* [Exercise prompt] Quote each of the records below verbatim, omitting the pictures.

* [Records supplied]

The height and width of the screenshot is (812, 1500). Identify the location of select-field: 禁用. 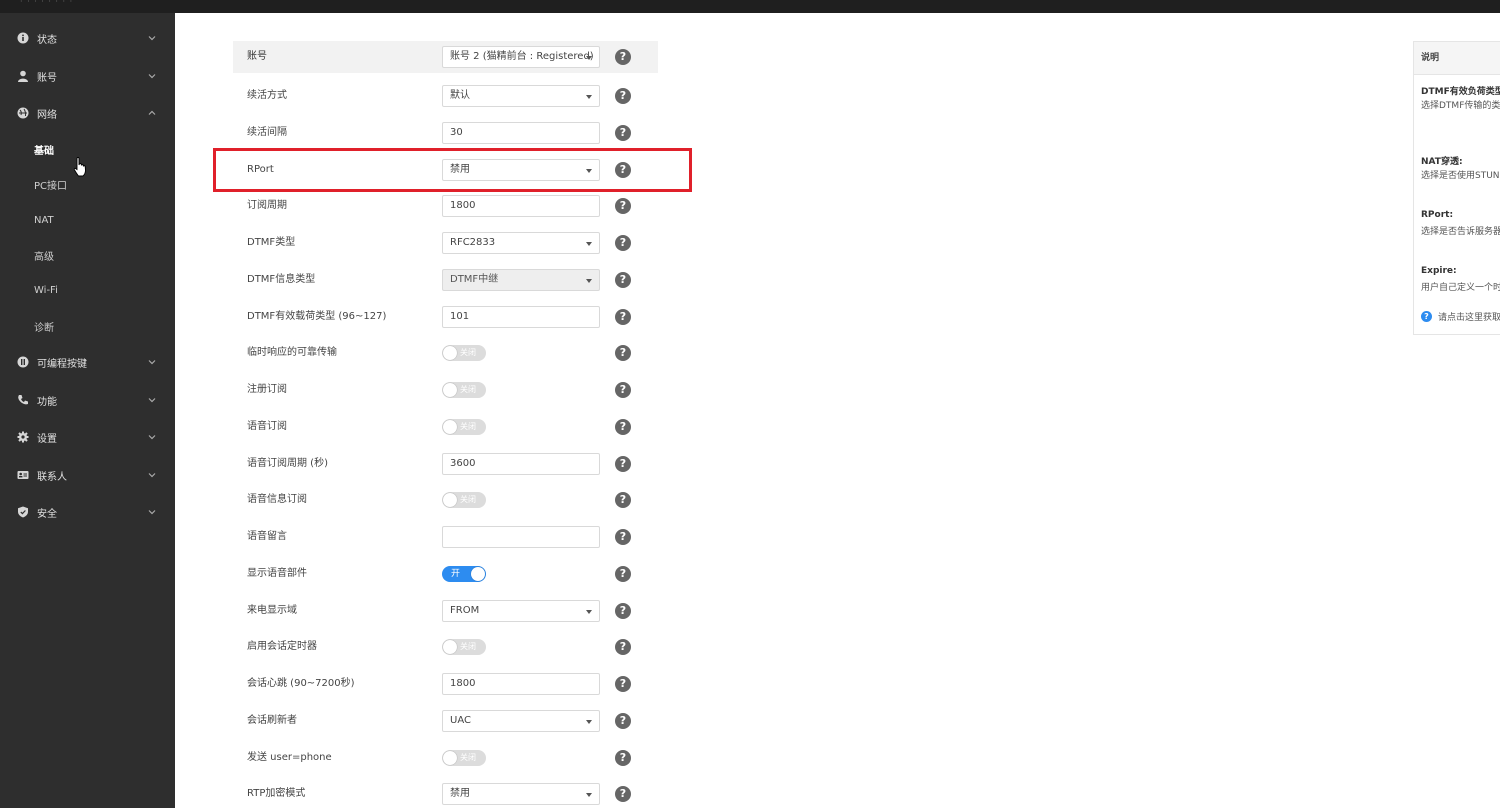
(521, 794).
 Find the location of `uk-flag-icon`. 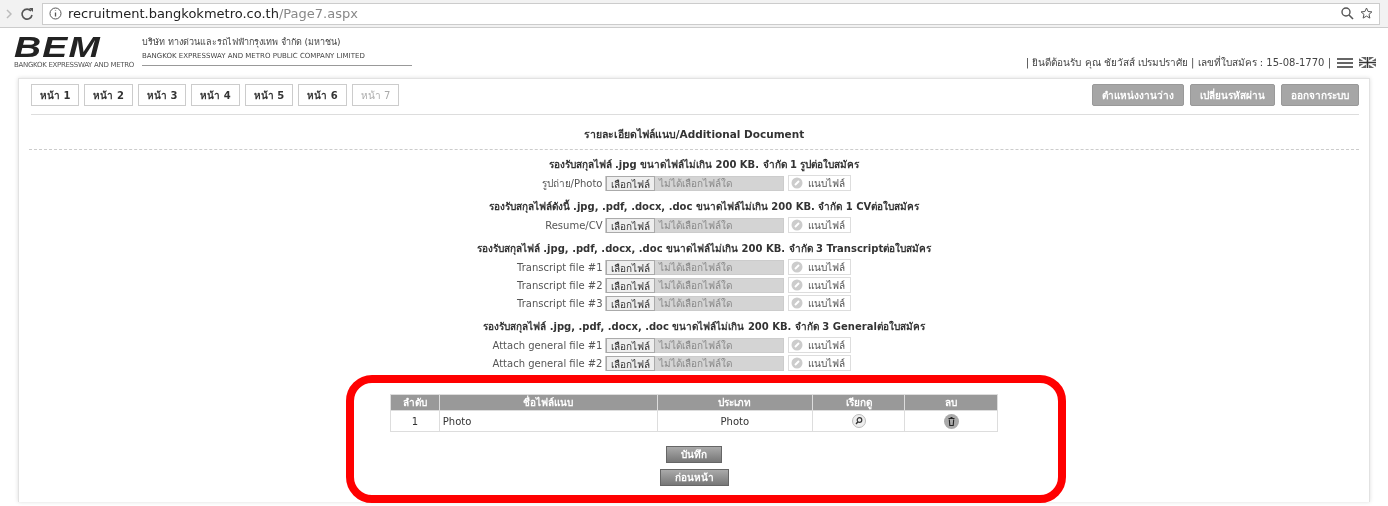

uk-flag-icon is located at coordinates (1368, 62).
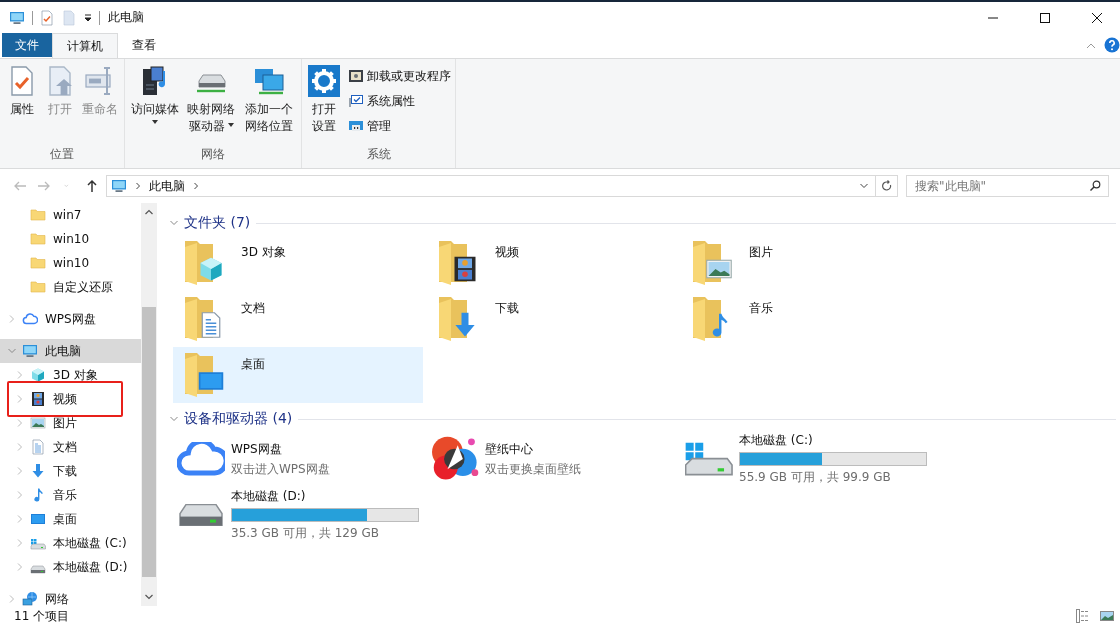 Image resolution: width=1120 pixels, height=627 pixels. Describe the element at coordinates (126, 18) in the screenshot. I see `window-title: 此电脑` at that location.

* [Answer to this exercise]
The height and width of the screenshot is (812, 1500). Identify the location of select-field: 禁用. 
(521, 794).
 Find the location of `uk-flag-icon`. 

uk-flag-icon is located at coordinates (1368, 62).
 Image resolution: width=1120 pixels, height=627 pixels. Describe the element at coordinates (126, 18) in the screenshot. I see `window-title: 此电脑` at that location.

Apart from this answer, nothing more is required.